After the album's release, the songs "Lights Out" and "Weathered & Worn" also became radio singles.

== Manifesto ==
During an interview with The Gentlemen's Show podcast on August 6, 2015, lead singer Tony Housh said that the band had written upwards of 60 songs while awaiting the outcome of their dispute with Warner Music Group, and announced that Seasons After was intending to release yet another new album by the end of 2015, with the band's aspiration being to release a new record one after the other for as long as they could.

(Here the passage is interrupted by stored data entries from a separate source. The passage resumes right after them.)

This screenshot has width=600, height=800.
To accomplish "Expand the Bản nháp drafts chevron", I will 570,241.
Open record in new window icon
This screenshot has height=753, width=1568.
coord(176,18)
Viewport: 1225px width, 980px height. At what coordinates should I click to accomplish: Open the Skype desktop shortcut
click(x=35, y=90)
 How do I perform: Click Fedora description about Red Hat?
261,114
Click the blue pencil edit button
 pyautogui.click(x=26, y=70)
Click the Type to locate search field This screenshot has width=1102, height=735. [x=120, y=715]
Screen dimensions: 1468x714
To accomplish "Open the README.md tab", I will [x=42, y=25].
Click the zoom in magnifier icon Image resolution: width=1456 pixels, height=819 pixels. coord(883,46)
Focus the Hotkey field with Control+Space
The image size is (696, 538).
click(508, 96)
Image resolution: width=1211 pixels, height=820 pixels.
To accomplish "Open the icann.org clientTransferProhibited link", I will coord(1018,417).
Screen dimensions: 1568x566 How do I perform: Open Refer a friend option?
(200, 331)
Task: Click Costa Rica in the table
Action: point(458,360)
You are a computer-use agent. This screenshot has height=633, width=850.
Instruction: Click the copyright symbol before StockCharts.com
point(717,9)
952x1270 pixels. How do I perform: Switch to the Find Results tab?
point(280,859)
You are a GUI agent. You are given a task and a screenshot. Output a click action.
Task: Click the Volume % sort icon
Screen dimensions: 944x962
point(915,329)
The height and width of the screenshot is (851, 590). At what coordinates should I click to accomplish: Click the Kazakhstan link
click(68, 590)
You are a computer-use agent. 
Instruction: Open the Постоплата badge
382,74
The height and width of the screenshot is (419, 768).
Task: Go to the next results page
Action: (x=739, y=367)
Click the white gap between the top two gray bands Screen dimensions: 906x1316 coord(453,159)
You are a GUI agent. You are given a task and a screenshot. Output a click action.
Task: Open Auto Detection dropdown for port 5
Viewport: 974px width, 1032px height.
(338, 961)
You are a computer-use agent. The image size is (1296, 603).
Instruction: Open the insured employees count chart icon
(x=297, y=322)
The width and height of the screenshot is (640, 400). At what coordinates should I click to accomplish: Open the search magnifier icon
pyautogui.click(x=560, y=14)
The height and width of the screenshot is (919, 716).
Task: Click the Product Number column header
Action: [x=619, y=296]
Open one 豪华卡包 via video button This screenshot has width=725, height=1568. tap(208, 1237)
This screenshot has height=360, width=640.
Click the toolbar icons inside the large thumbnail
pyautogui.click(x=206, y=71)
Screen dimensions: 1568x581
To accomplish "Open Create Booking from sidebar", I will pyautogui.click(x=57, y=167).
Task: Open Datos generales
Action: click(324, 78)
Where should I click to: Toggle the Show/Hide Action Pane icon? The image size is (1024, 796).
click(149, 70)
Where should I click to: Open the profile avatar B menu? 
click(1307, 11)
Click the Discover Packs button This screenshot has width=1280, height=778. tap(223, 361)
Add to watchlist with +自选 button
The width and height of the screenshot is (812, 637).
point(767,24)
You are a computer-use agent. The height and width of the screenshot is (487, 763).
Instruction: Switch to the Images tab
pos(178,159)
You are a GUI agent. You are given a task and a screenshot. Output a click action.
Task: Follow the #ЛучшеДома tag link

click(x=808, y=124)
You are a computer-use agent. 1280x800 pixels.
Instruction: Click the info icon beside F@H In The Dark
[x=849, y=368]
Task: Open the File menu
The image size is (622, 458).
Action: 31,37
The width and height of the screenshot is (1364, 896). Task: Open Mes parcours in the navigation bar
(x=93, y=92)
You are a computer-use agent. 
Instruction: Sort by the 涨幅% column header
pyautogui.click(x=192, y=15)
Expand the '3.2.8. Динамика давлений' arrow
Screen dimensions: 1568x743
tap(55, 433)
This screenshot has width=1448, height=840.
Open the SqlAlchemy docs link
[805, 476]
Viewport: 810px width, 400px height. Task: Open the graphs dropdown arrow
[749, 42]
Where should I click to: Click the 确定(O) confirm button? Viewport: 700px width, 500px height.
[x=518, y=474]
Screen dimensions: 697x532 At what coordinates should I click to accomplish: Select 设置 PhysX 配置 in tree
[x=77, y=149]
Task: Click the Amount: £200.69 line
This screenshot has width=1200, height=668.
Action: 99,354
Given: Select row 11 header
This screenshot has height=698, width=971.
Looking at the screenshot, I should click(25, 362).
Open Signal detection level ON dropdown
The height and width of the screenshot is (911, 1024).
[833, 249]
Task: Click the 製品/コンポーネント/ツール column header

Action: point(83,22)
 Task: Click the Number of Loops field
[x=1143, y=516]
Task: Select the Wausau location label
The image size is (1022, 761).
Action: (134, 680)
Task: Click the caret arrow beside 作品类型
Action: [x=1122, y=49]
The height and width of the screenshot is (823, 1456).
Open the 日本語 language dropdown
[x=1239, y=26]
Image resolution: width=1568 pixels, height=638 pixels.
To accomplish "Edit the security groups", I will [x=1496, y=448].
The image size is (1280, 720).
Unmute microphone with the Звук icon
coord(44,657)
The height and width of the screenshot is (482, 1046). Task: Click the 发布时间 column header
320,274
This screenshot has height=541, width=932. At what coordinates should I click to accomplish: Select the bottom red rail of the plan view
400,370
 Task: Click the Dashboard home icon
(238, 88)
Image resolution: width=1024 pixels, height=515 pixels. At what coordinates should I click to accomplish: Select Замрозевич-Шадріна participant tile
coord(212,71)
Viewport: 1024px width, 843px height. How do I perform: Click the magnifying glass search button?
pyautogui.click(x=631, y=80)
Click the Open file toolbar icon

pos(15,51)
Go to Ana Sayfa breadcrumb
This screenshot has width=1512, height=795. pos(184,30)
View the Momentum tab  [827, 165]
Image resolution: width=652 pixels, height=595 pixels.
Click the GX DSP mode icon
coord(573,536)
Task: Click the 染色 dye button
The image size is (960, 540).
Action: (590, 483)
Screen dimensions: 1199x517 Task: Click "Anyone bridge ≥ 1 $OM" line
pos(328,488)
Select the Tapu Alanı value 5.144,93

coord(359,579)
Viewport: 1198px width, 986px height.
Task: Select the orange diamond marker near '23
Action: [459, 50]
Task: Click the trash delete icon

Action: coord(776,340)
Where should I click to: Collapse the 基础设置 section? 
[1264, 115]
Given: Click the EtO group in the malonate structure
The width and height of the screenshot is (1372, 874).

The recording sessions for the band's third studio album were completed in May 2016. In September 2016, the song "Fighter" was released as a single. On October 7, 2016, the band revealed the title and the release date of their third album. Manifesto was scheduled to be released on November 11, 2016. The release went as planned and was followed by a series of short tour runs in several parts of the United States.

==Band members==
- Current
- Chris Dawson – rhythm guitar (2006–present)
- James Beattie – lead guitar, backing vocals (2009–present)
- Tony Housh – lead vocals (2010–present)
- Ryan Kennedy – bass (2016–present)
- Former
- Steve Frank – lead guitar, backing vocals (2006–2009)
- Chris Schlichting – lead vocals (2006–2010)
- Michael Byers – bass, backing vocals (2006–2014)
- Tim Rails – drums (2006–2015)
- Jessie Saint – bass (2014–2015)
- Kyle Erbert – bass (2015)
- Touring
- Dan Johnson – drums (2015)
- Jared Ruyle – drums (2016–present)

==Discography==

===Studio albums===

| Year | Album details | Peak chart positions |  |  |
| The Billboard 200 | Top Heatseekers | Top Rock Albums |
| 2008 | Through Tomorrow Released: August 26, 2008; Label: Warner Music Group; | – | – | – |
| 2014 | Calamity Scars & Memoirs Released: September 26, 2014; Label: Seasons After Music; | – | – | – |
| 2016 | Manifesto Released: November 11, 2016; Label: Seasons After Music; | – | – | – |

===Singles===

Year: Single; Peak chart positions; Album
U.S. Main. Rock: U.S. Rock
2009: "11:11"; —; —; Through Tomorrow
"Cry Little Sister": 20; 44
2010: "Gettin' Even"; 39; —
2014: "So Long Goodbye"; —; —; Calamity Scars & Memoirs
2015: "Lights Out"; —; —
"Weathered and Worn": 39; —
2016: "Fighter"; —; —; Manifesto

"—" denotes releases that did not chart.